* _How to complete this task_: Your answer must be an exact retyping of the line containing "You are a GUI" and every line after it through the end of the records below, with no pictures and nothing else.

|---|

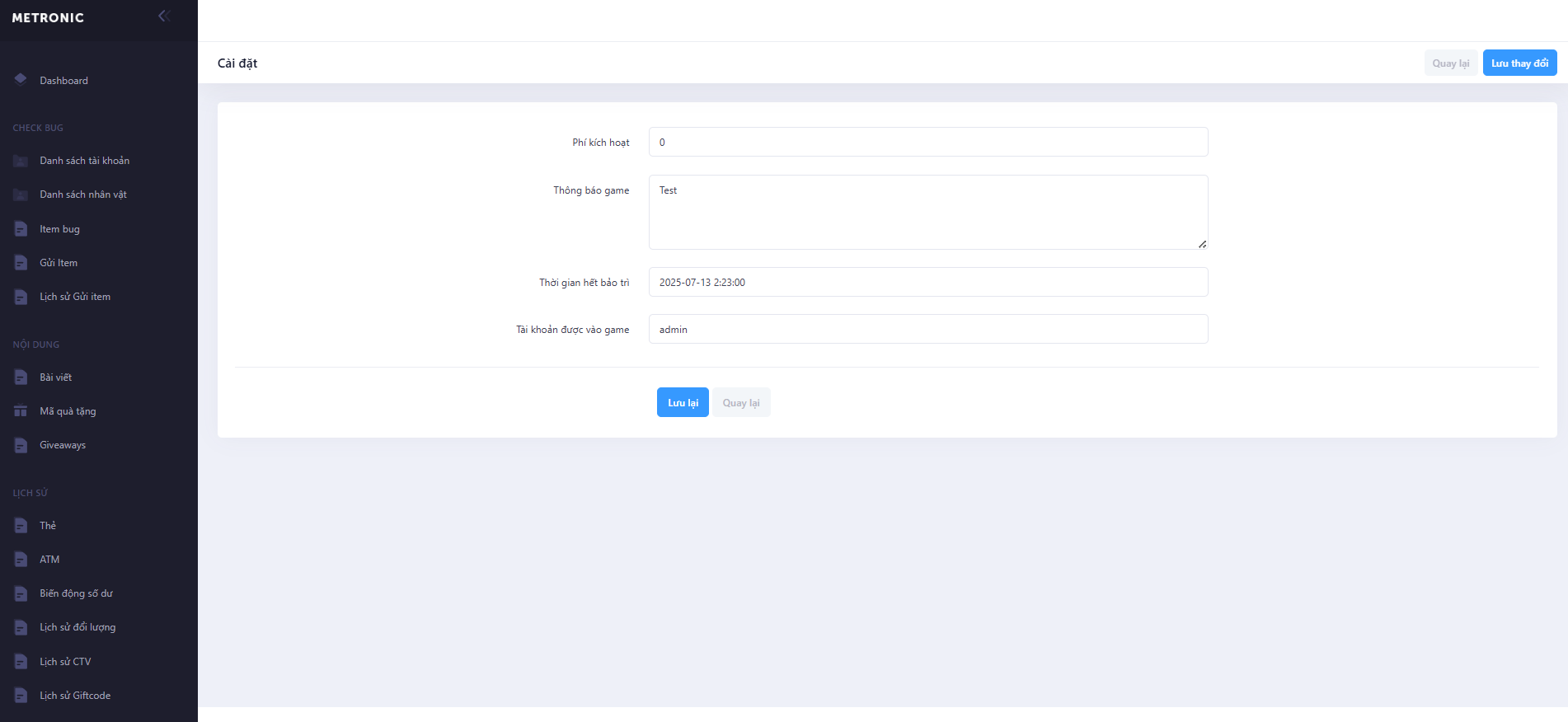Click the document icon beside Lịch sử CTV
Screen dimensions: 1568x722
21,662
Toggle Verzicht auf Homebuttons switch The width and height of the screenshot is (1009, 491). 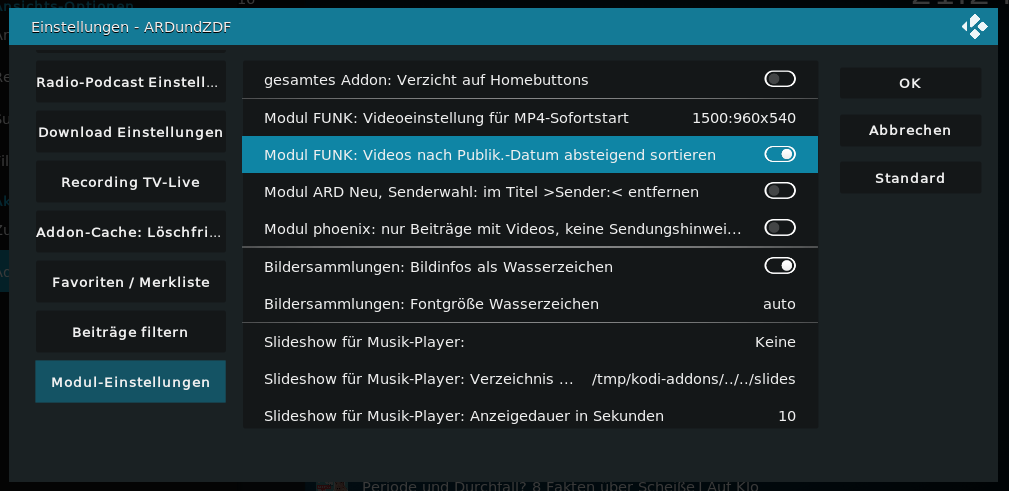click(780, 79)
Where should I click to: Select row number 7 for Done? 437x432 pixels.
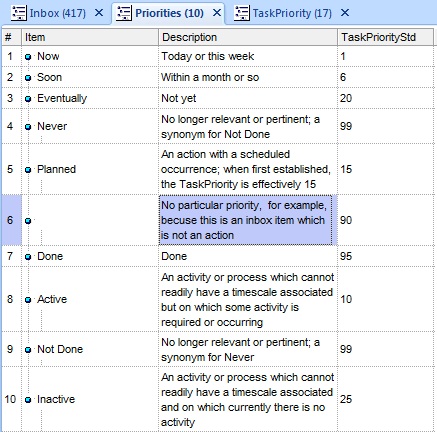(x=10, y=256)
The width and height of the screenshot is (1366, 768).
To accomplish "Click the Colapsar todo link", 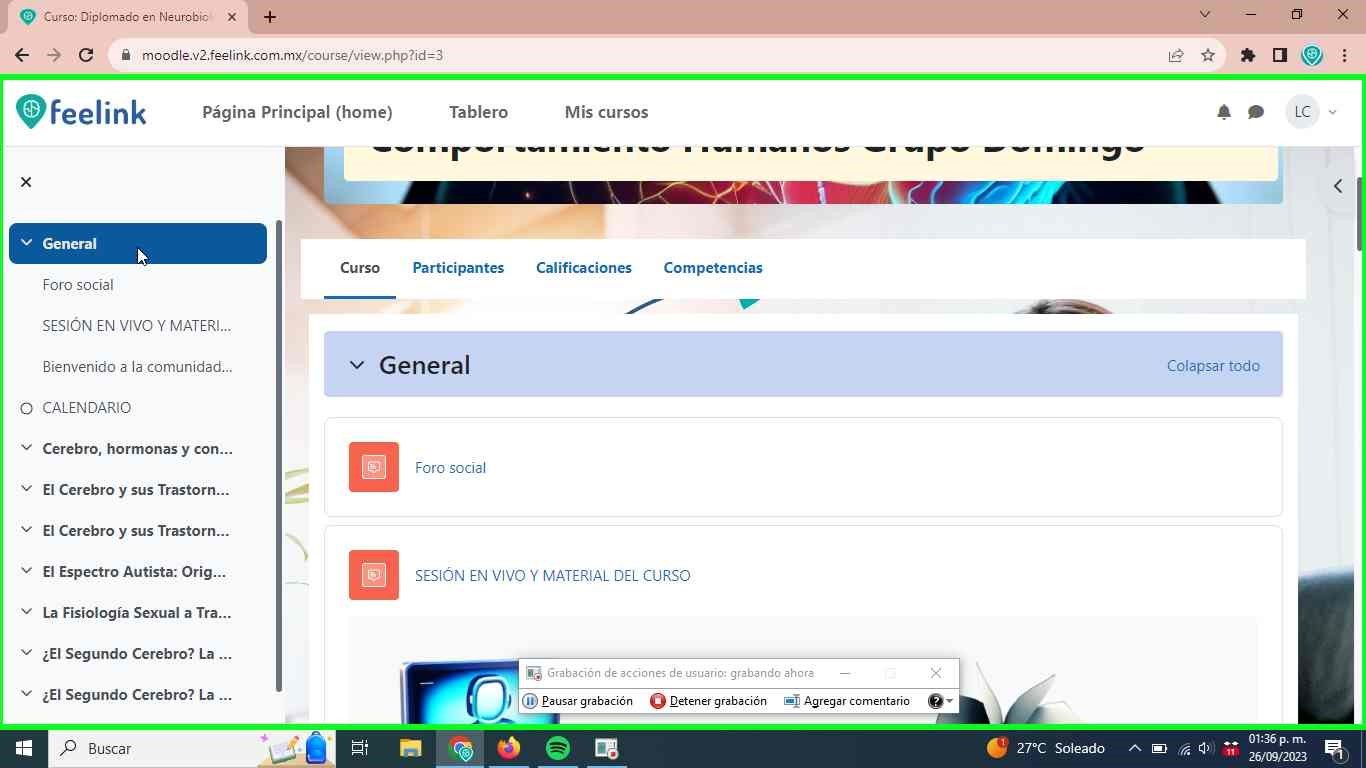I will [x=1212, y=365].
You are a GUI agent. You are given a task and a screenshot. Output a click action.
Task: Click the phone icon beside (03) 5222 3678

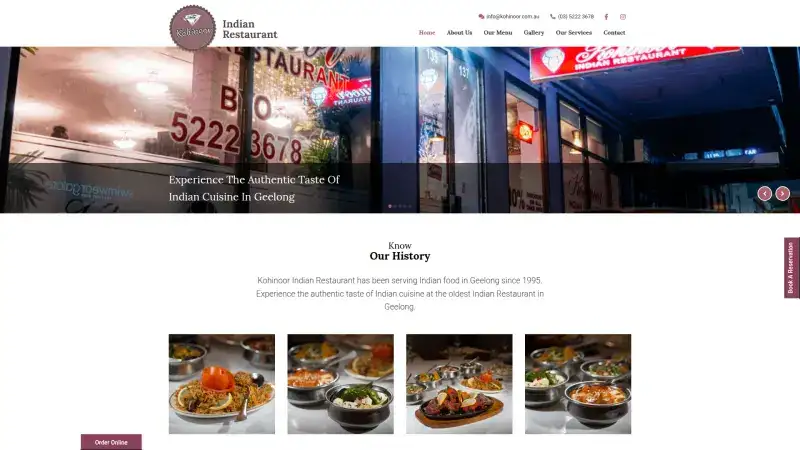(x=553, y=16)
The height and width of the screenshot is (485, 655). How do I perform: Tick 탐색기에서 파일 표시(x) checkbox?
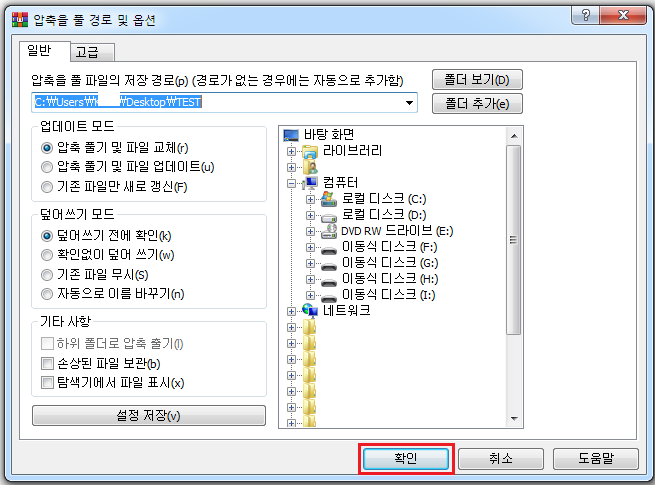(47, 382)
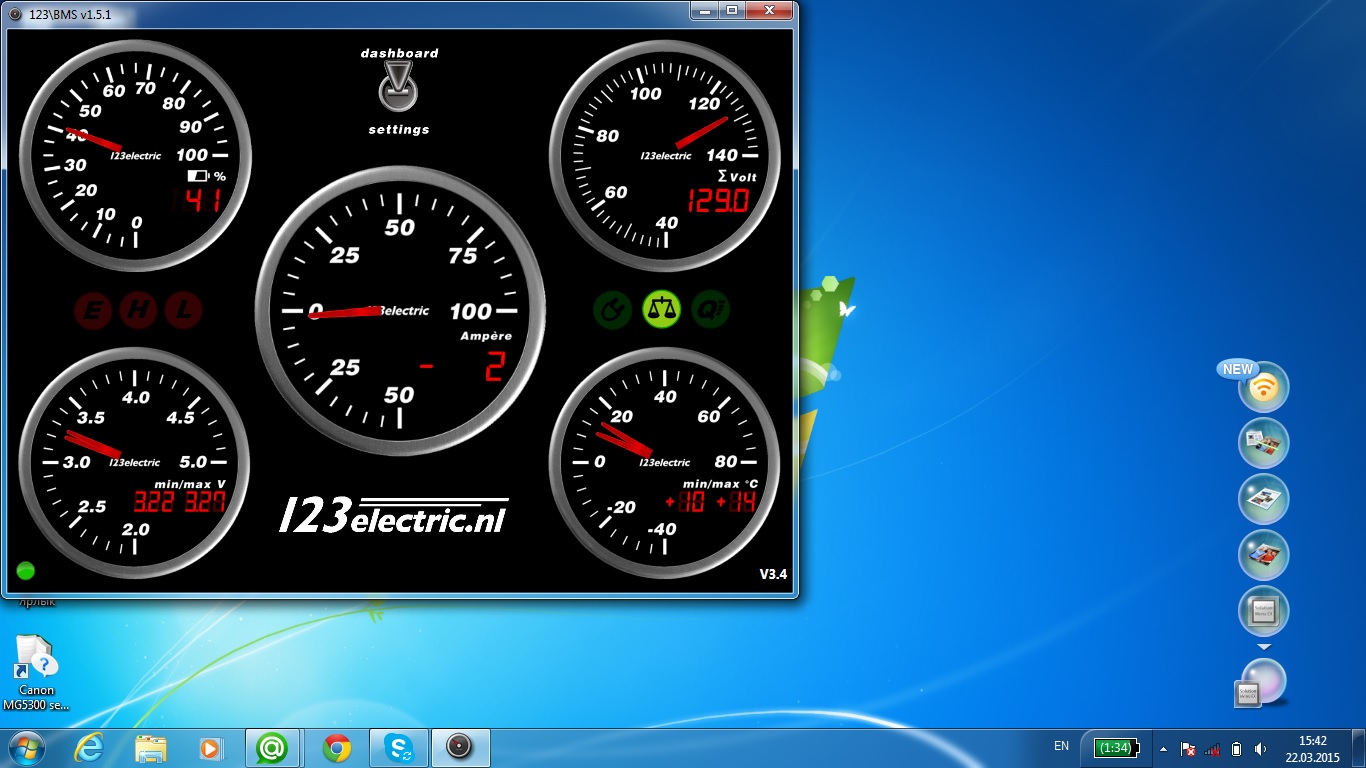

|---|

* _Exercise solution_:
You are a GUI agent. You are given a task and a screenshot. Output a click action.
Task: Click the phone icon beside (03) 5222 3678

(x=553, y=16)
The height and width of the screenshot is (485, 655). How do I perform: Tick 탐색기에서 파일 표시(x) checkbox?
(47, 382)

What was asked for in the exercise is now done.